(Records)
+++++
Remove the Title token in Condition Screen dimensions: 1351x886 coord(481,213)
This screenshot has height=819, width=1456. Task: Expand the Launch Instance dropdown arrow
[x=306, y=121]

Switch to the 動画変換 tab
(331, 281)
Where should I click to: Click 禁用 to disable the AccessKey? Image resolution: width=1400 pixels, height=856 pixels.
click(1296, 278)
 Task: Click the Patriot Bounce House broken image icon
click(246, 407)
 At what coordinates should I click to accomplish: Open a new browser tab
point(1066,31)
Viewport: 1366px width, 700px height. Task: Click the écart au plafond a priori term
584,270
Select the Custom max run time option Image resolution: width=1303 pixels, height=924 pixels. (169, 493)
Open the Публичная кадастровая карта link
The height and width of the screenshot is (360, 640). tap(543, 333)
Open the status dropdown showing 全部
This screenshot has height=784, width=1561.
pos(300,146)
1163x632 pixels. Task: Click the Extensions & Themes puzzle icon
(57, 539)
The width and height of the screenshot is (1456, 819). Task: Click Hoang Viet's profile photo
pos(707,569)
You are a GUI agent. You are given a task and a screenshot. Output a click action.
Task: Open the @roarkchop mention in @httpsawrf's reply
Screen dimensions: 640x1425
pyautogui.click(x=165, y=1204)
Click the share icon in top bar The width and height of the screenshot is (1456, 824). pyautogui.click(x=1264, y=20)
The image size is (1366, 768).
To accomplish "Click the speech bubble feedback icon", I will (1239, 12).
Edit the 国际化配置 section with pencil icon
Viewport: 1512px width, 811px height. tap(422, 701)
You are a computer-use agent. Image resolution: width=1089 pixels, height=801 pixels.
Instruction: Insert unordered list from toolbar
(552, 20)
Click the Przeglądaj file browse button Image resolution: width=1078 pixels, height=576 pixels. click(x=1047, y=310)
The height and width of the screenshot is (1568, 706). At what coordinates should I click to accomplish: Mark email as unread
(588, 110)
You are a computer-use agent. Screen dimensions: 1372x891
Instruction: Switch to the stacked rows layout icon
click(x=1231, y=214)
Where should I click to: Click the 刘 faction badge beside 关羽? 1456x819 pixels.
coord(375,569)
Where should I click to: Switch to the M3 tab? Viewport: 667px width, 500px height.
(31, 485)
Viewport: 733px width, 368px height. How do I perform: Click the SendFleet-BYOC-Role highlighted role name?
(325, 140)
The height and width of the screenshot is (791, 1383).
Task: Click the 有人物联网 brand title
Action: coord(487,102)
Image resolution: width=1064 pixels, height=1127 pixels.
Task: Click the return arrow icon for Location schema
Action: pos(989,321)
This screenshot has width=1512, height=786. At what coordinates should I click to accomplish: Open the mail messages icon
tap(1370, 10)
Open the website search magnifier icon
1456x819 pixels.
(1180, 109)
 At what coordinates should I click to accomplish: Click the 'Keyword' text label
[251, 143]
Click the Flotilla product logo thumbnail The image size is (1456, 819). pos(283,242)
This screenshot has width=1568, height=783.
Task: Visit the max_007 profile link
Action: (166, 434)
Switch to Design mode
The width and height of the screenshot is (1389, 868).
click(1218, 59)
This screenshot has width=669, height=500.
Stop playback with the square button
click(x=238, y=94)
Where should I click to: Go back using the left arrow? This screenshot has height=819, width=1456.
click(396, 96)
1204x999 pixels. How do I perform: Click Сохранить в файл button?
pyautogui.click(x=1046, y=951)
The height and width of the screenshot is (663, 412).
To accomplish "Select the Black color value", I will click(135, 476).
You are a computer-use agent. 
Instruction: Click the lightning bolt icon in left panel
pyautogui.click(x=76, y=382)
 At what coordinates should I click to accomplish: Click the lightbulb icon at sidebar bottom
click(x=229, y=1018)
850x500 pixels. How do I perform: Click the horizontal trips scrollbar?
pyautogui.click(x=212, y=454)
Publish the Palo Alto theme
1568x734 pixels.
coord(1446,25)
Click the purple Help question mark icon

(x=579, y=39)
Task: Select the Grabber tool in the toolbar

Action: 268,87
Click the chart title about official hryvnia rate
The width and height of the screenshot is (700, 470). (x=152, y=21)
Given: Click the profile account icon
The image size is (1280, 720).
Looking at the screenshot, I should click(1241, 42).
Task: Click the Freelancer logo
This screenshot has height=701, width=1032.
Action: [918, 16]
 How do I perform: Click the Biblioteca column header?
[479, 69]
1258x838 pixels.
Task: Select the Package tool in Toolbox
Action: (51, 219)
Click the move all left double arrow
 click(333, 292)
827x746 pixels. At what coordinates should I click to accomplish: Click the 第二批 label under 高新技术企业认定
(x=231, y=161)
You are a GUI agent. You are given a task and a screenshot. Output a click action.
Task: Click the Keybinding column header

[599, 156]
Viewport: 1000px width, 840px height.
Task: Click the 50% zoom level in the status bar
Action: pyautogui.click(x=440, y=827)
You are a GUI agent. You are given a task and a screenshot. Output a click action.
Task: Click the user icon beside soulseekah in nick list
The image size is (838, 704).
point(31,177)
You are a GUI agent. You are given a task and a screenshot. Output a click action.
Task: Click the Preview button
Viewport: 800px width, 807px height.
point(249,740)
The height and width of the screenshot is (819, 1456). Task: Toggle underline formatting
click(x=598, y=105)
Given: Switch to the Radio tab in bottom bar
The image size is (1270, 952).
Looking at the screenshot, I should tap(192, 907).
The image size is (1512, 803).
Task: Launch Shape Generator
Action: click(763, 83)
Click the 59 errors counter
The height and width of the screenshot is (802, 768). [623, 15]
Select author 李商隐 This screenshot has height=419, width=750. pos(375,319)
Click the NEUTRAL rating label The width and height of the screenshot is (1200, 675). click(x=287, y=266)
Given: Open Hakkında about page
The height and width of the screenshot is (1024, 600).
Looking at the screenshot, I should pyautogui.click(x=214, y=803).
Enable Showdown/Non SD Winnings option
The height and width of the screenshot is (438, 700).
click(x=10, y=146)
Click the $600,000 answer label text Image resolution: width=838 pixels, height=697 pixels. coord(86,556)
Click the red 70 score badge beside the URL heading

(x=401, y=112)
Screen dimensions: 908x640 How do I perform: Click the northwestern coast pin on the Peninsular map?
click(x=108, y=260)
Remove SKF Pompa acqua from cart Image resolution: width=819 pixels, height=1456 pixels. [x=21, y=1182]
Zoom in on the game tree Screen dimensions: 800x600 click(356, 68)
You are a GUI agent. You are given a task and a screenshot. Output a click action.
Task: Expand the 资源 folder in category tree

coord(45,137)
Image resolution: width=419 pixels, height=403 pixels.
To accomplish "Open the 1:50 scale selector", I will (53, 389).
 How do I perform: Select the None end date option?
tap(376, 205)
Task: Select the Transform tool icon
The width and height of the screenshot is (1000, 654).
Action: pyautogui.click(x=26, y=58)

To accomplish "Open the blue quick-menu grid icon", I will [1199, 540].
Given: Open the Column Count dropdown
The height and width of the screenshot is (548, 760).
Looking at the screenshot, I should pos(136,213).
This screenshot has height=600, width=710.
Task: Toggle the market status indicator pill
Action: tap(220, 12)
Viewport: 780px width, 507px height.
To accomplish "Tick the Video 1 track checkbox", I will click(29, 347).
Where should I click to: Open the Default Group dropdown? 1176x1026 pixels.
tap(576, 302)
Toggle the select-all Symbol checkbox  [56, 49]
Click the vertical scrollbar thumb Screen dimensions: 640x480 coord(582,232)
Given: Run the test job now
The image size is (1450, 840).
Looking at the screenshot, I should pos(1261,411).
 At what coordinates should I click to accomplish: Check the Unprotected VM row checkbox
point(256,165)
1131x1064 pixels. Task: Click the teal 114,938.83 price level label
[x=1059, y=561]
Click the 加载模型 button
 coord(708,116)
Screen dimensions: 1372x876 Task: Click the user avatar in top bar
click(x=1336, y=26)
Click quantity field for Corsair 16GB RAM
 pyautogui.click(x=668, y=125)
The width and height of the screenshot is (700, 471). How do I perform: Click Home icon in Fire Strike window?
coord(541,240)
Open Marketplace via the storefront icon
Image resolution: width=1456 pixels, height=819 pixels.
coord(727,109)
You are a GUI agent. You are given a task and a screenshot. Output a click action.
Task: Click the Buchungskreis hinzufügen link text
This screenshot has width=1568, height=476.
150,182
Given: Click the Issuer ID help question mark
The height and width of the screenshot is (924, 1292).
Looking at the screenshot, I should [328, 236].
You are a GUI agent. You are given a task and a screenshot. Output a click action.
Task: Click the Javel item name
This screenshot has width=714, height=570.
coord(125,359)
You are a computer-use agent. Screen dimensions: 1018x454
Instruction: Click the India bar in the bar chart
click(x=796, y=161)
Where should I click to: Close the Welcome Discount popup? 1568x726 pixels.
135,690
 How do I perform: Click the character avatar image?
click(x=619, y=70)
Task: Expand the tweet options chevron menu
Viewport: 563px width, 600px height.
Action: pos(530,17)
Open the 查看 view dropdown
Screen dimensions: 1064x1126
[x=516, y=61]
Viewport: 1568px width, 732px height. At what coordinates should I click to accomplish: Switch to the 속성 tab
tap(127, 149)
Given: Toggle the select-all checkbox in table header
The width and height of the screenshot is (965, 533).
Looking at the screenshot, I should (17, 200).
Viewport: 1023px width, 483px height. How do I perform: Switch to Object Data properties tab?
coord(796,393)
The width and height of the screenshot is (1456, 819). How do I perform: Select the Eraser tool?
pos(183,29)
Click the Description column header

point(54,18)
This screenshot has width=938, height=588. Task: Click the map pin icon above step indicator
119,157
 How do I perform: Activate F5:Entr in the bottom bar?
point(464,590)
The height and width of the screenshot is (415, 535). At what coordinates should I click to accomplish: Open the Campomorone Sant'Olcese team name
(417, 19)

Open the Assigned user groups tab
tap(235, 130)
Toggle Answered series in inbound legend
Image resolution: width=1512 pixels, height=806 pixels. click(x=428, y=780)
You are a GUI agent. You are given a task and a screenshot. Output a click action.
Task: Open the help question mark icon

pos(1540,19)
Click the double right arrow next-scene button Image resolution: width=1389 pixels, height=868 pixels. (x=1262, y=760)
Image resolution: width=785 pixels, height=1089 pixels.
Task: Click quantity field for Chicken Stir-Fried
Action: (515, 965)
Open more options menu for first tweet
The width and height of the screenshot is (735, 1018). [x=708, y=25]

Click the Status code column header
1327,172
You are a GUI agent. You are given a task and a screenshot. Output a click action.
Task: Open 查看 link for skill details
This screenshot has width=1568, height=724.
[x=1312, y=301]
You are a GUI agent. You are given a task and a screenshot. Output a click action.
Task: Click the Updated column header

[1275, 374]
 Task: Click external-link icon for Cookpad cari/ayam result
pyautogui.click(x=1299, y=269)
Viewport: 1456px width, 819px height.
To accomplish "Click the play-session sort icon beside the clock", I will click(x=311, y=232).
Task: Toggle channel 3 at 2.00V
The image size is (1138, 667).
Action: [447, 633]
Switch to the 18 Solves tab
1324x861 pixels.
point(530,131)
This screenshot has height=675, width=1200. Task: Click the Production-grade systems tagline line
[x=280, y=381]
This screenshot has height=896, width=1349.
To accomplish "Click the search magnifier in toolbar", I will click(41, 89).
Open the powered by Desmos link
+++++
[EXERCISE]
Please show, copied in full, each line of the rows above that contains the word "Toggle". Case counts.

[OUTPUT FOR THIS TASK]
The height and width of the screenshot is (819, 1456). Task: Toggle underline formatting
Task: Toggle the market status indicator pill
Toggle the select-all Symbol checkbox  [56, 49]
Given: Toggle the select-all checkbox in table header
Toggle Answered series in inbound legend
Task: Toggle channel 3 at 2.00V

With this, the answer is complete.